Lane colgó sin darle tiempo a hacer preguntas. Musselman era así, hasta cuando no tenía nada que hacer, para darse un aire atareado. Galloway bajó a comer al restaurante del hotel, llegó al Palacio de Justicia mucho antes de la hora, anduvo arriba y abajo, luego se puso a leer todos los anuncios administrativos en los tableros.

El abogado llegó dos minutos antes de las tres y sin detenerse le hizo señal de que lo siguiera hacia el fondo de un largo pasillo.

—La entrevista se realizará en presencia del fiscal —explicó durante el recorrido.

—¿Ha sido él quien lo ha exigido?

—No. Ha sido su hijo.

—¿Ha hablado usted con Ben?

—Durante treinta minutos esta mañana temprano, y he venido luego a asistir a su interrogatorio.

Lo que se dijo, la reacción de Ben, todo eso no debía de ser cosa suya, porque el abogado no le comunicó nada de ello.

Lane llamó a la puerta, la abrió sin aguardar respuesta y tocó su sombrero gris perla al cruzar una estancia donde trabajaban dos secretarias.

—¿Están ahí? —preguntó como familiarizado con el lugar.

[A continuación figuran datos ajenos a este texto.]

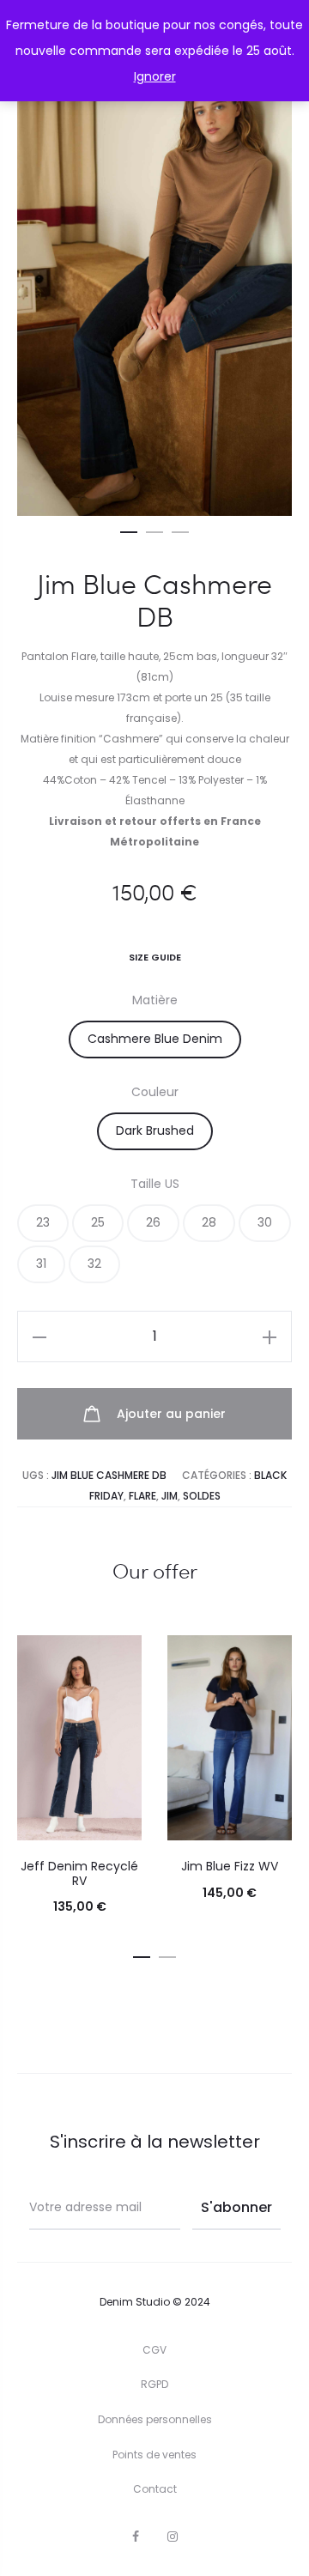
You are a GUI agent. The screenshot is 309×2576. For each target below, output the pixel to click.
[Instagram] (172, 2537)
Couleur (155, 1092)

Empujó la segunda puerta, y allí estaba Ben, sentado en una silla en medio de la estancia, con las piernas cruzadas y fumando un cigarrillo. El fiscal estaba instalado frente a él, al otro lado del escritorio. Era un hombre de unos cuarenta años que no debía de tener muy buena salud y de aspecto preocupado; un concienzudo, sin duda.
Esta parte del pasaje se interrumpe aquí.